Le site de l’Autorité du tourisme de la Grenade (Puregrenada.com) offre de nombreuses idées d’activités sur l’île. Les vols aller-retour Paris-La Grenade via Londres avec British Airways/InterCaribbean Airways sont disponibles à partir de 1200 €. La marque luxe du groupe Kuoni France, Émotions, propose des séjours combinés à la Grenade avec diverses options d’hébergement.
À la Grenade, l’hôtel Silversands Beach House offre un séjour luxueux avec des chambres offrant une vue imprenable sur la mer des Caraïbes. Six Senses La Sagesse, un tout nouveau resort sur la côte atlantique, propose des suites et des villas avec piscine dans un cadre exceptionnel. À Carriacou, la Villa La Pagerie est une adresse enchanteresse offrant des vacances de rêve.

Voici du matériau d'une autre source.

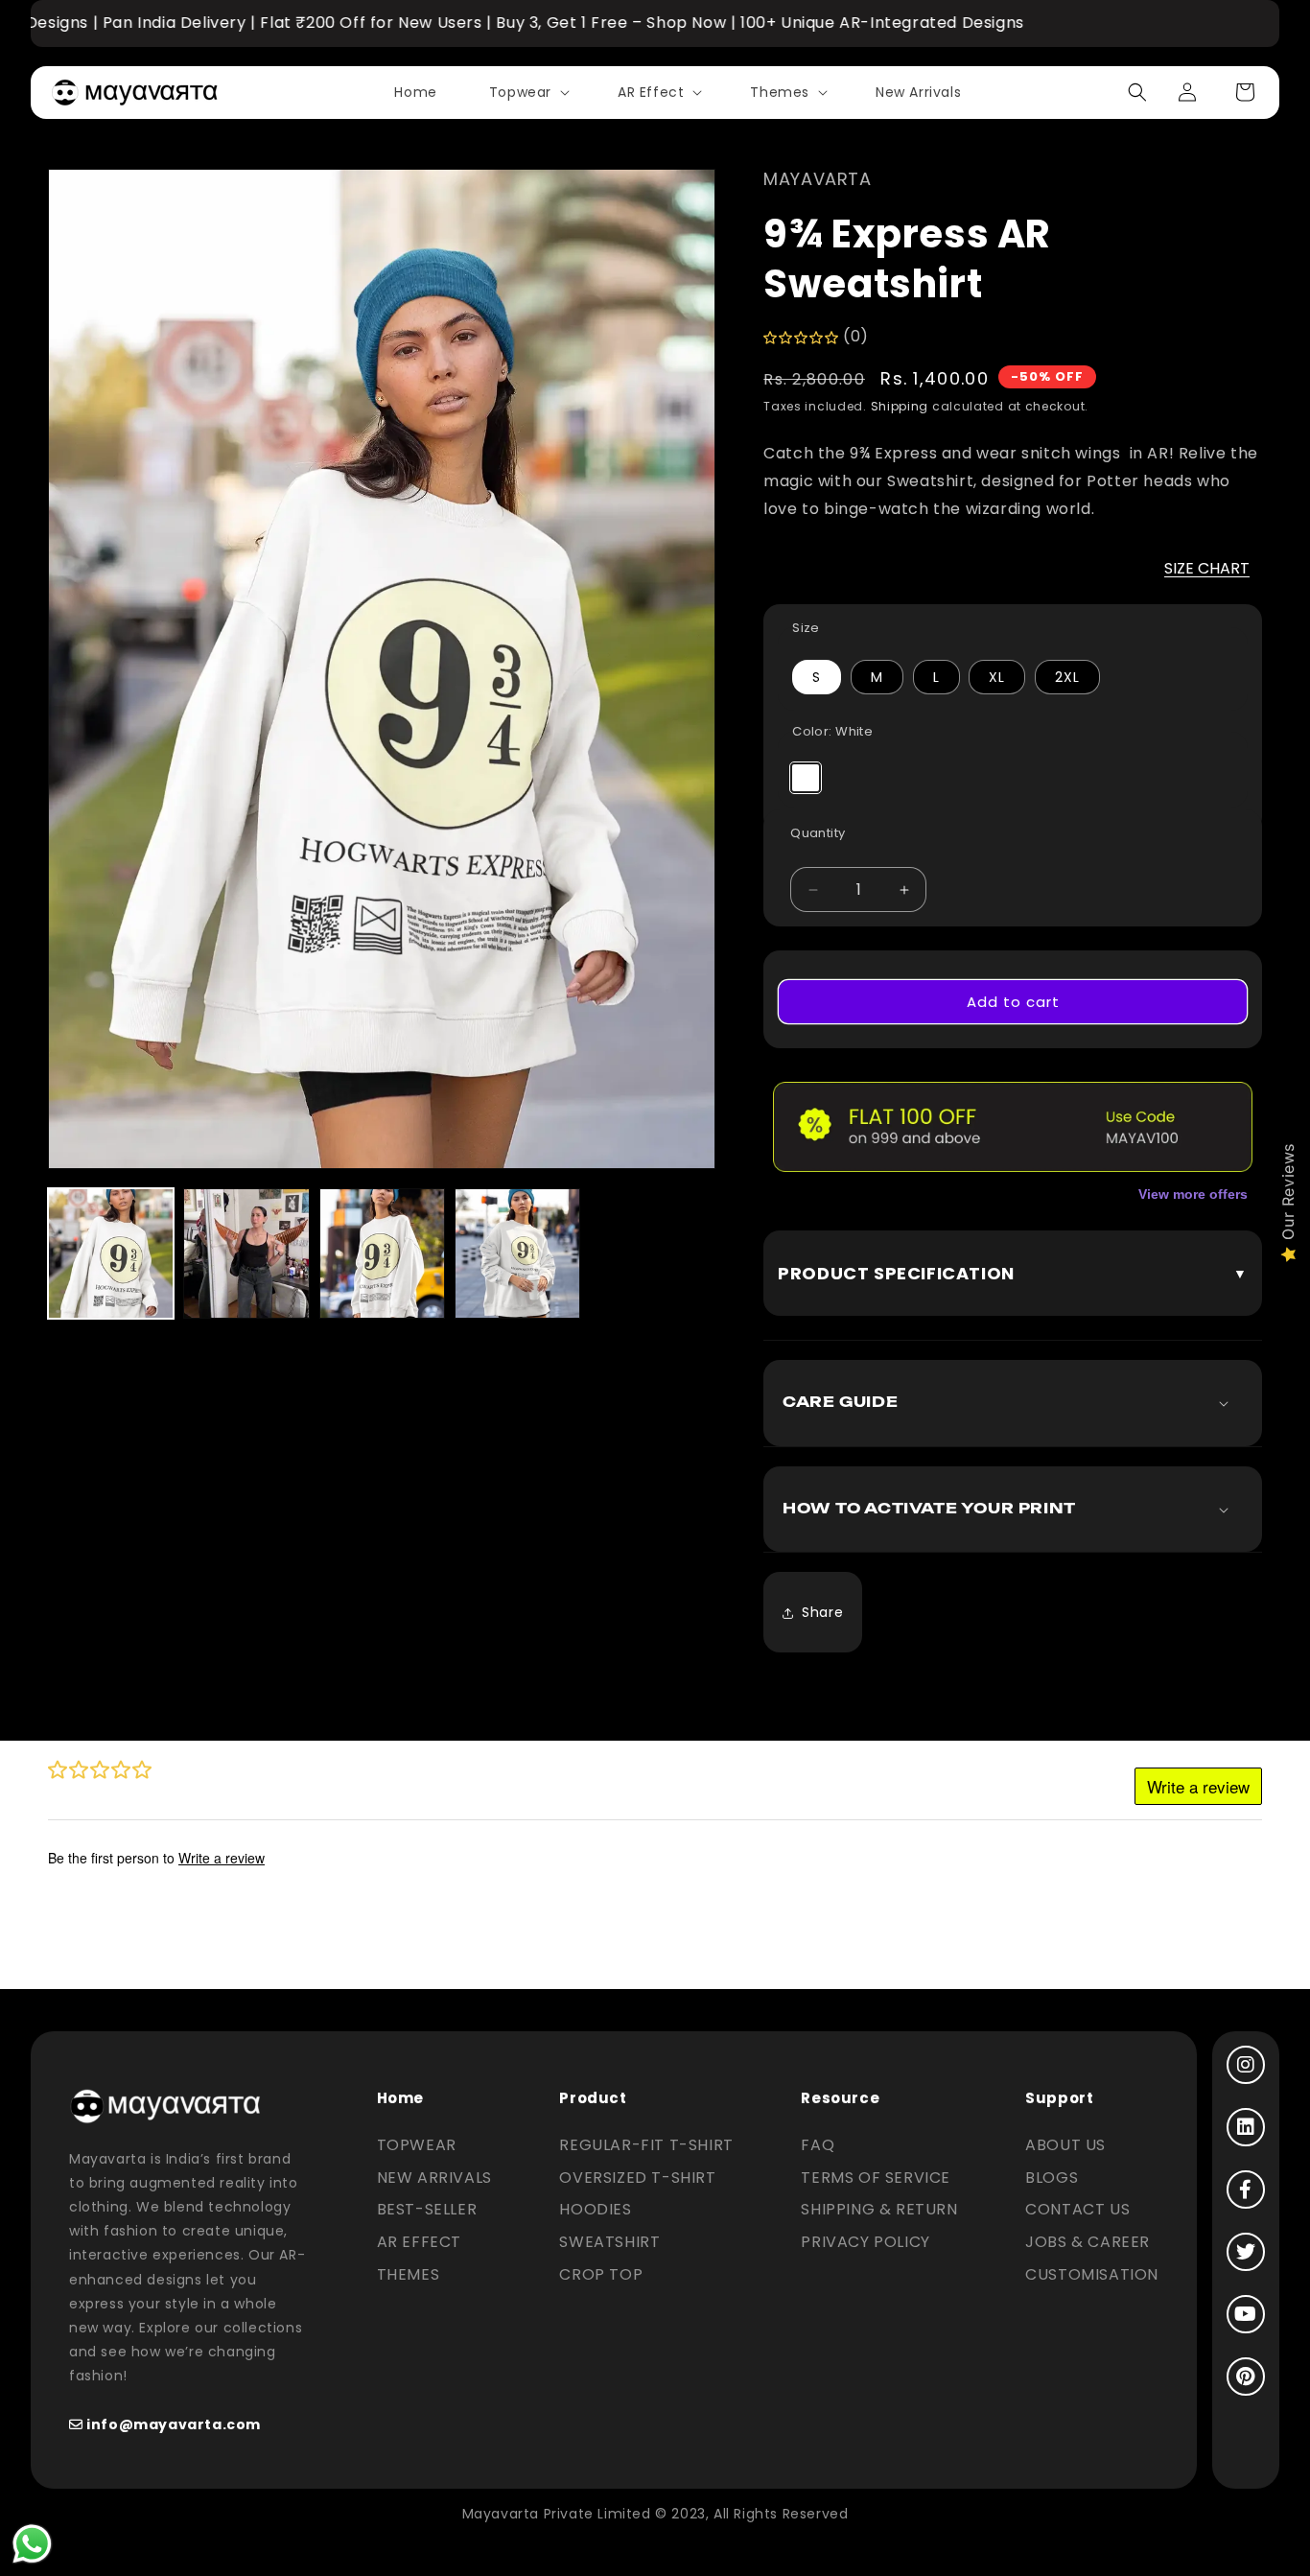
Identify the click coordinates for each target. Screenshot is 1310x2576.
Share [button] (822, 1612)
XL (997, 677)
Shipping (900, 406)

Pour les gourmets, plusieurs adresses à ne pas manquer sont recommandées. La terrasse de Sails située au port de Saint George’s offre une vue panoramique sur la capitale. Umbrellas Beach Bar sur la plage de Grand Anse est une institution où l’on peut déguster un rhum punch en écoutant de la musique devant le coucher de soleil. La plantation Belmont Estate possède un restaurant offrant une expérience culinaire traditionnelle tandis que le Paradise Beach Club à Carriacou propose une cuisine de qualité avec une vue sur la mer.
À voir et à faire à la Grenade, il est possible de visiter le Tower Estate, une magnifique demeure victorienne, de randonner jusqu’aux cascades de Seven Sisters ou de voguer à bord d’un sloop traditionnel pour découvrir le parc de sculptures sous-marines. À Carriacou, les Lambi Queen Tours proposent des excursions en bateau autour des îles environnantes, des visites de White Island à Sandy Island en passant par Saline Island et ses tortues marines. Il est également possible de grimper à High North pour admirer la vue et contribuer à la reforestation du parc national.
En conclusion, la Grenade est un trésor des Caraïbes, offrant un mélange unique d’histoire, de culture et de nature préservée. Avec ses paysages époustouflants, sa cuisine riche en saveurs et son accueil chaleureux, cette destination mérite d’être découverte et explorée. Que ce soit pour des vacances relaxantes sur la plage, des activités nautiques, des randonnées en montagne ou des visites culturelles, la Grenade a de quoi satisfaire tous les voyageurs en quête d’authenticité et d’aventure.